Our study showed that patients who were FC III-IV had shorter 6MWT distance and higher proBNP levels both before and after the treatment compared to those who were FC I-II. These results are similar to Zuk et al. study [19]. However, Zuk et al. reported resting and peak HR were significantly higher in patients who were FC III-IV, but they found no difference in resting saturation and desaturation [19]. Our study did not show any difference between these two groups in terms of heart rate. The pre-treatment heart rate increase was significantly higher in patients who were FC I-II and the post-treatment Sat2 significantly lower in those who were FC III-IV.

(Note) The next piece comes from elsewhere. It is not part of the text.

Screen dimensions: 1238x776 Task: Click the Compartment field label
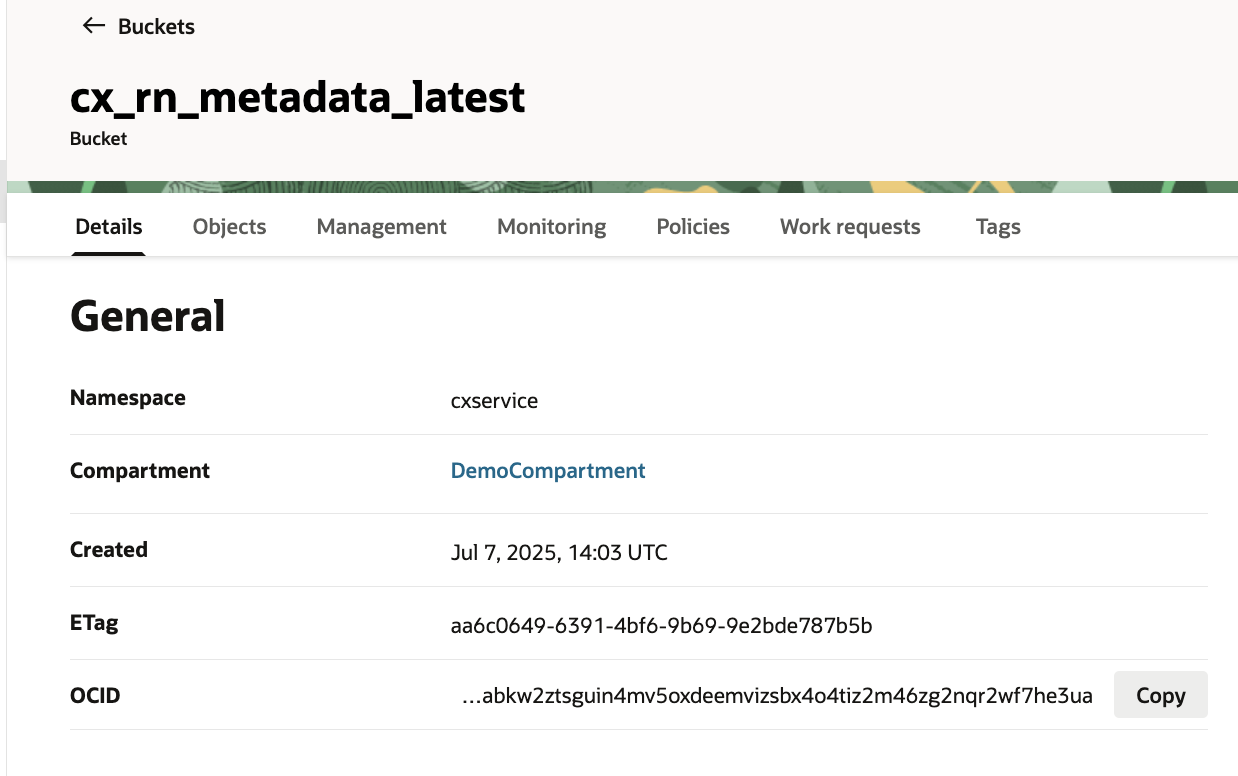click(x=140, y=471)
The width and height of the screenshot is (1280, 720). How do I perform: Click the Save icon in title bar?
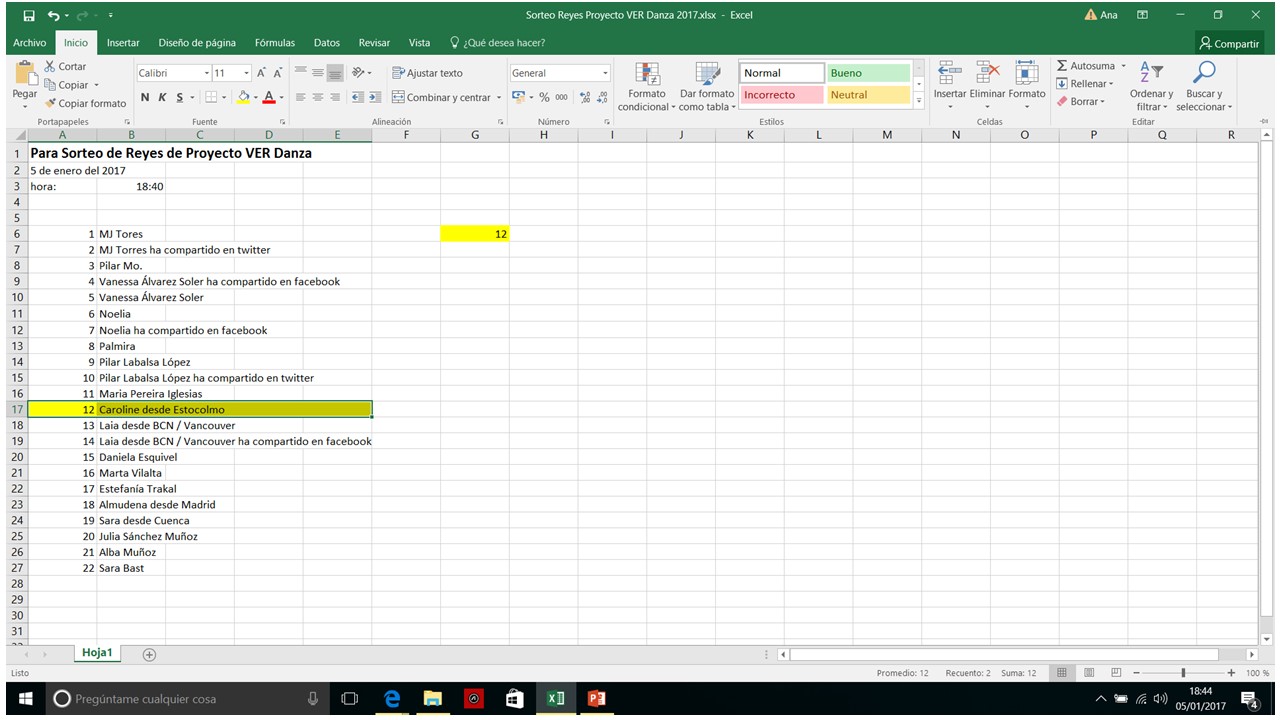click(x=29, y=15)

We didn’t find any prognostic effect of mean PAP on survival similarly to the literature. [24]. Also, there was an increase in mean PAP after PAH-specific treatment in our study. It is well known that PAH is a progressive disease. Therefore, an increase in mean PAP is an expected result in patients with PAH, especially in IPAH. However, the effect of PAH-specific treatments on mean PAP remains unclear [25–27].

The limitations of our study include; a small number of patients and the inability to make a comparison between IPAH and secondary PAH because the majority of our participants consisted of patients with PAH secondary to congenital heart disease. Additionally, the heart rate at the first minute which has been shown to have a prognostic value in adult patients with PAH was not evaluated [13,15].

In conclusion, this study showed that post-treatment 6MWT, FC and proBNP had prognostic value in pediatric patients with PAH. The decrease in saturation and increase in heart rate were not found to have a prognostic value. Pre-treatment HR1 was associated with survival. Identification of these prognostic factors at the beginning and throughout the treatment may be a guide for detecting the severity of the disease and follow-up.

Ethical approval

Ethical approval was obtained from the Clinical Trials Ethics Committee of the Gazi University.

Informed consent

Informed consent was obtained from all individual participants or their parents included in the study.

Acknowledgment/Disclaimers/Conflict of interest

The authors had no conflict of interest. No acknowledgement, disclamers or funding declared.